Ndjicoura Bomba

Personal information
- Full name: Ndjicoura Raymond Bomba
- Date of birth: 12 March 2008 (age 18)
- Place of birth: Mali
- Height: 1.88 m (6 ft 2 in)
- Position: Forward

Team information
- Current team: Bayer Leverkusen

Youth career
- 0000–2026: CS Bamako
- 2026–: Bayer Leverkusen

International career^{‡}
- Years: Team / Apps / (Gls)
- 2025–: Mali U17 / 9 / (7)

= Ndjicoura Bomba =

Malian footballer (born 2008)

Ndjicoura Raymond Bomba (born 12 March 2008) is a Malian professional footballer who plays as a forward for German club Bayer Leverkusen.

==Club career==
As a youth player, Bomba joined the youth academy of Malian side Club Sportif de Bamako. Following his stint there, he joined the youth academy of German Bundesliga side Bayer Leverkusen in 2026.

==International career==
Bomba is a Mali youth international.
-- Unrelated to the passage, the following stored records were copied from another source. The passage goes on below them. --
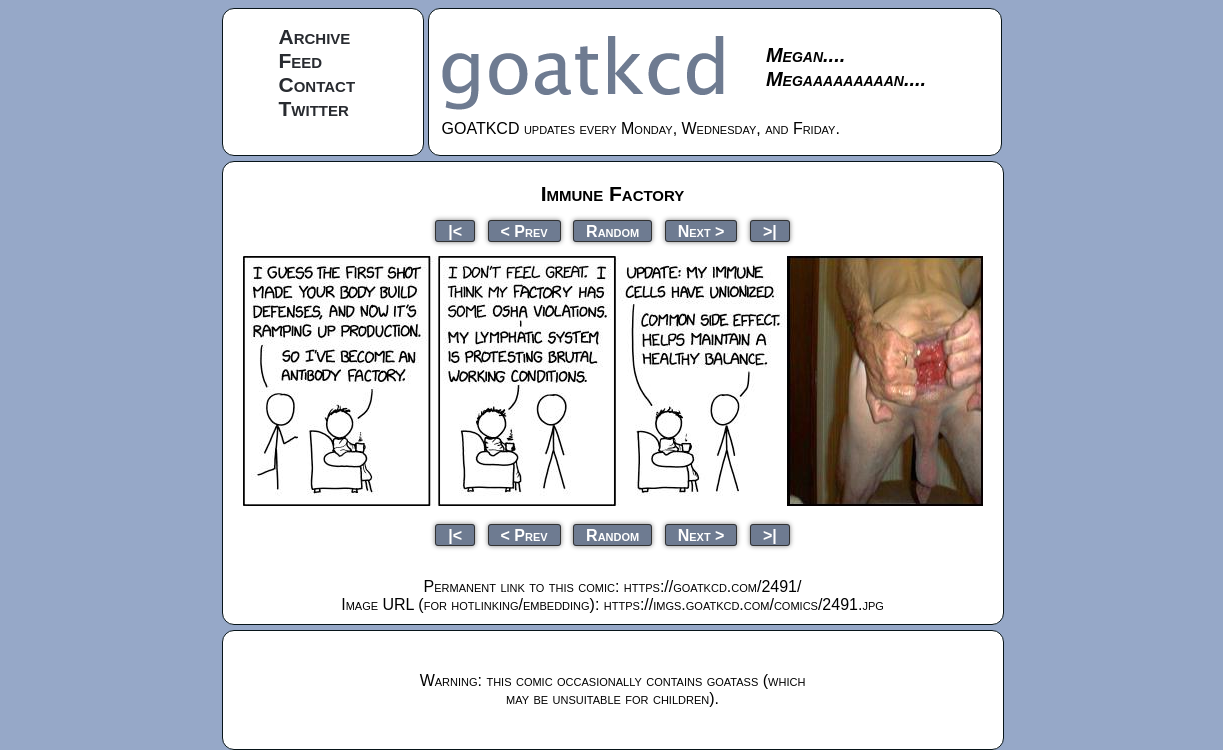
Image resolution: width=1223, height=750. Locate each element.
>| (770, 230)
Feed (301, 60)
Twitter (314, 108)
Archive (315, 36)
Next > (701, 230)
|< (455, 230)
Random (612, 230)
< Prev (524, 230)
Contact (317, 84)
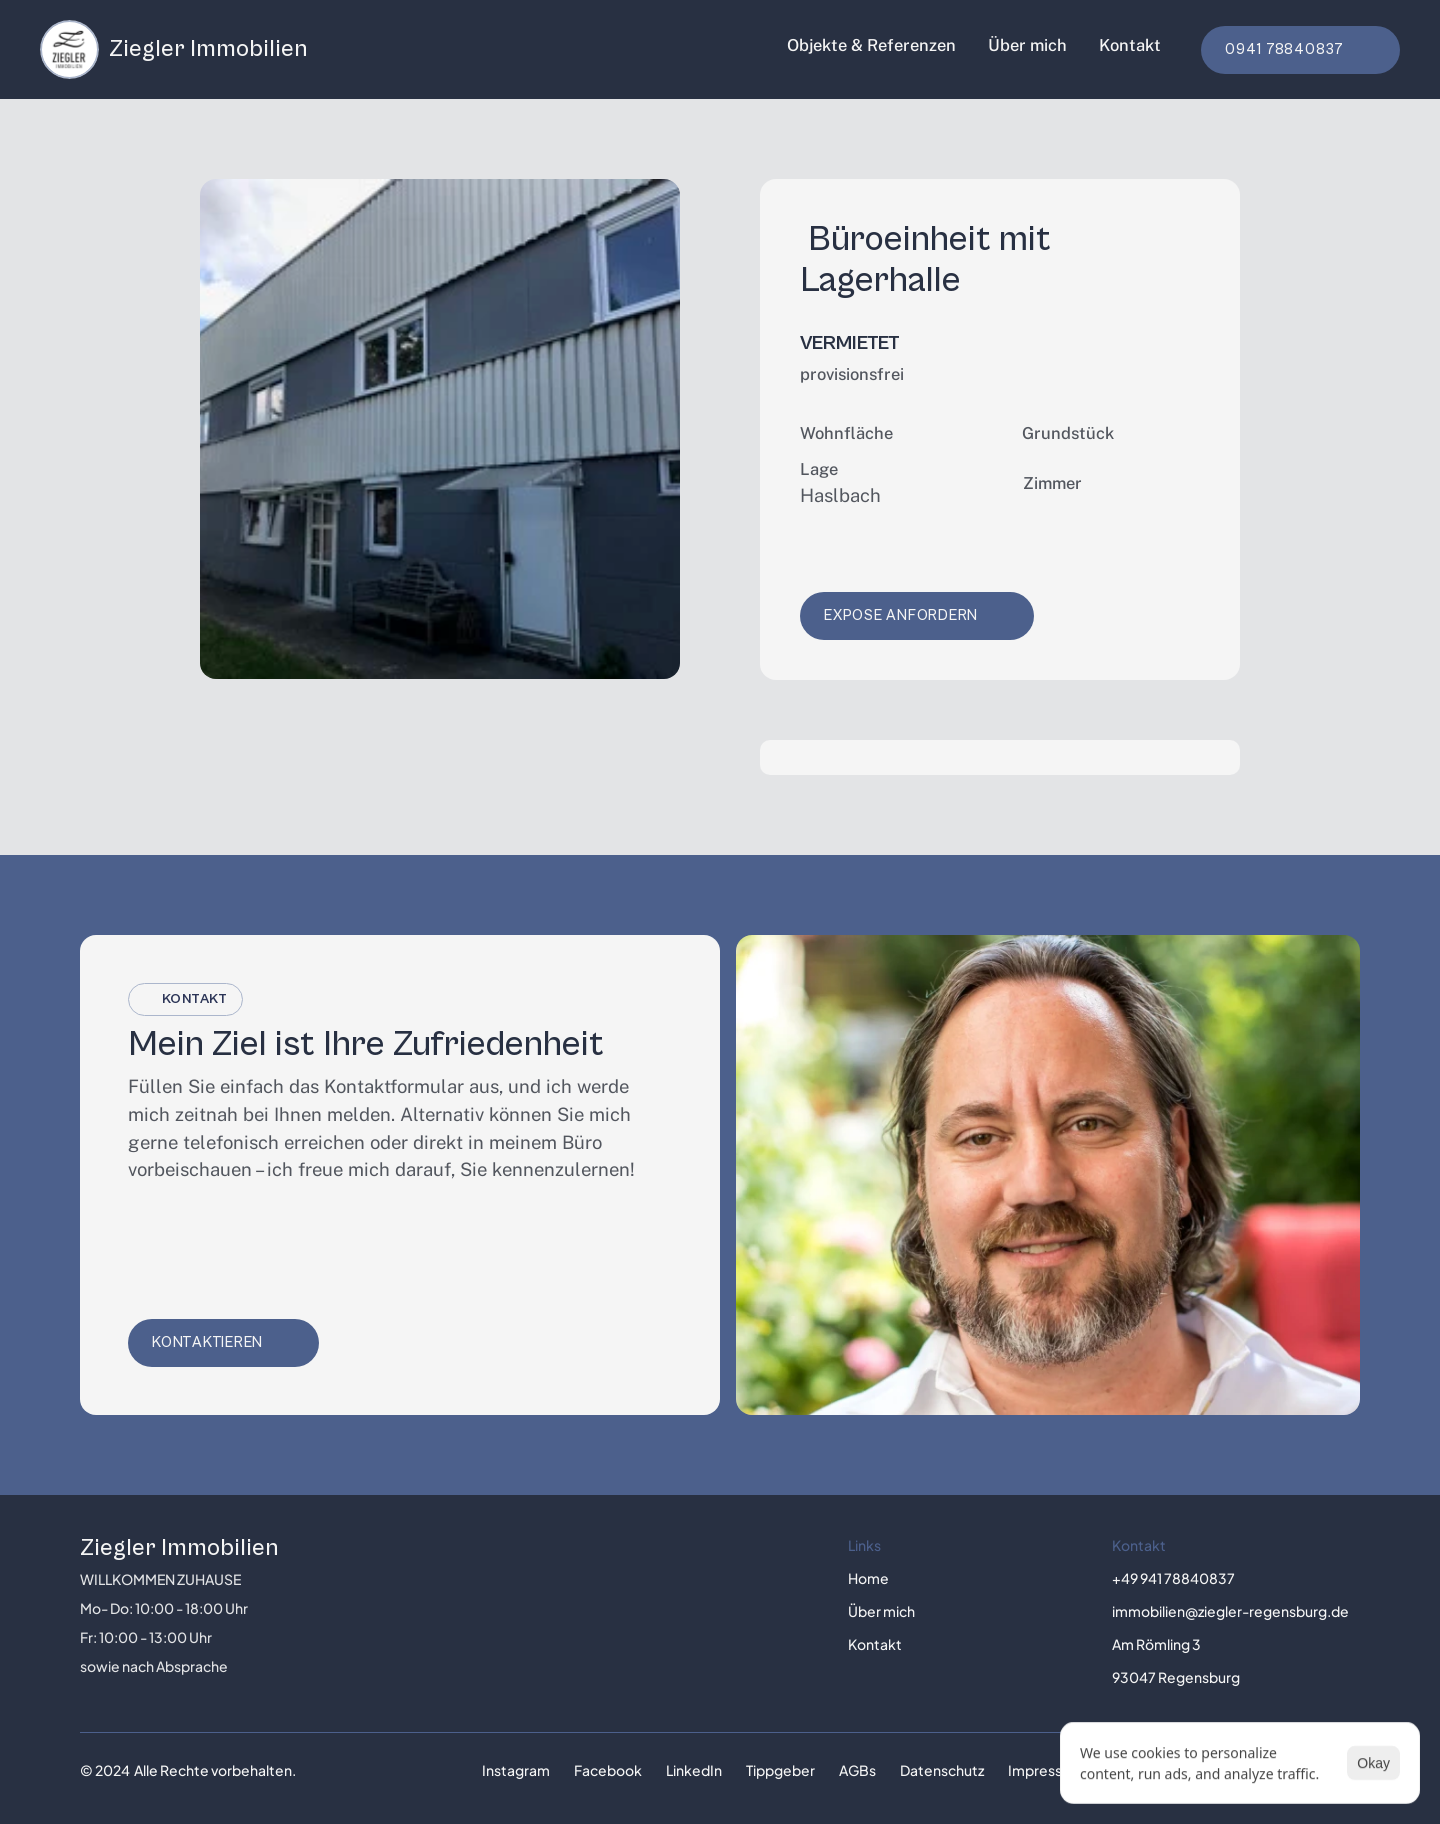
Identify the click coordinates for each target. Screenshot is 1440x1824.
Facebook (608, 1770)
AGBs (857, 1770)
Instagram (516, 1770)
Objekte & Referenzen (871, 45)
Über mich (1027, 45)
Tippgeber (780, 1770)
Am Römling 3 (1156, 1644)
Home (868, 1578)
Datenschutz (942, 1770)
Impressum (1045, 1770)
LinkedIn (694, 1770)
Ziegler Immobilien (179, 1548)
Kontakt (1130, 45)
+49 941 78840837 (1173, 1578)
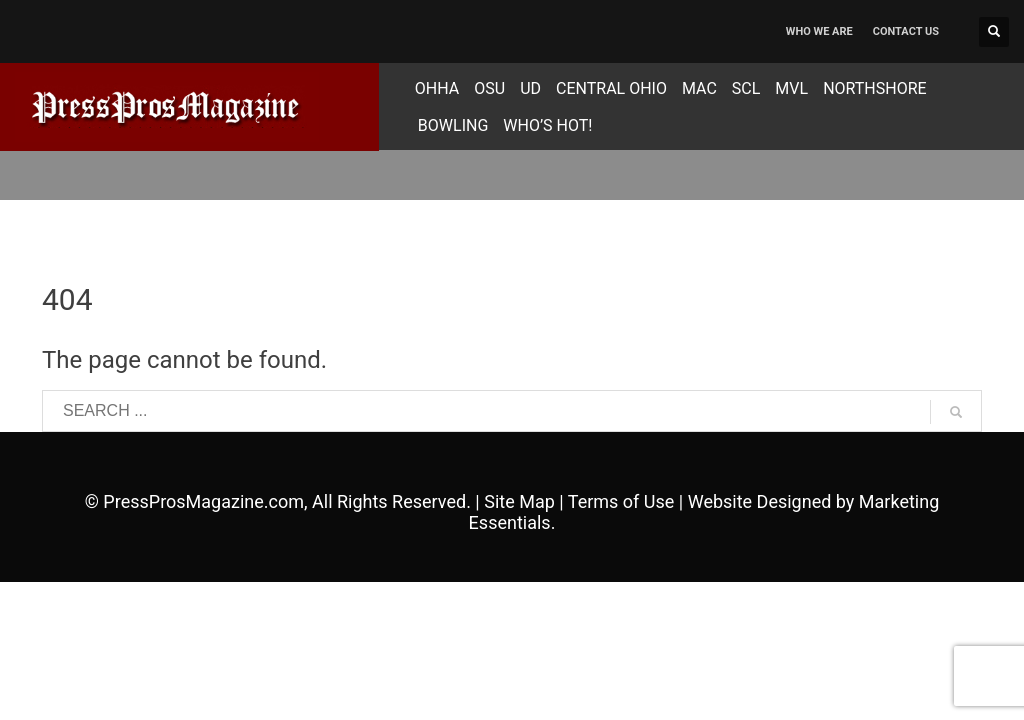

During April 2025, he played for the Mali national under-17 football team at the 2025 U-17 Africa Cup of Nations.

==Style of play==
Bomba plays as a forward. English newspaper The Guardian wrote in 2025 that he "combines physical dominance with finesse. Aerially, he is a real threat, attacking every cross with conviction. Yet for a taller striker, his technical ability stands out: quick flicks, backheels and sharp link-up play allow him to knit attacks together and create space for teammates".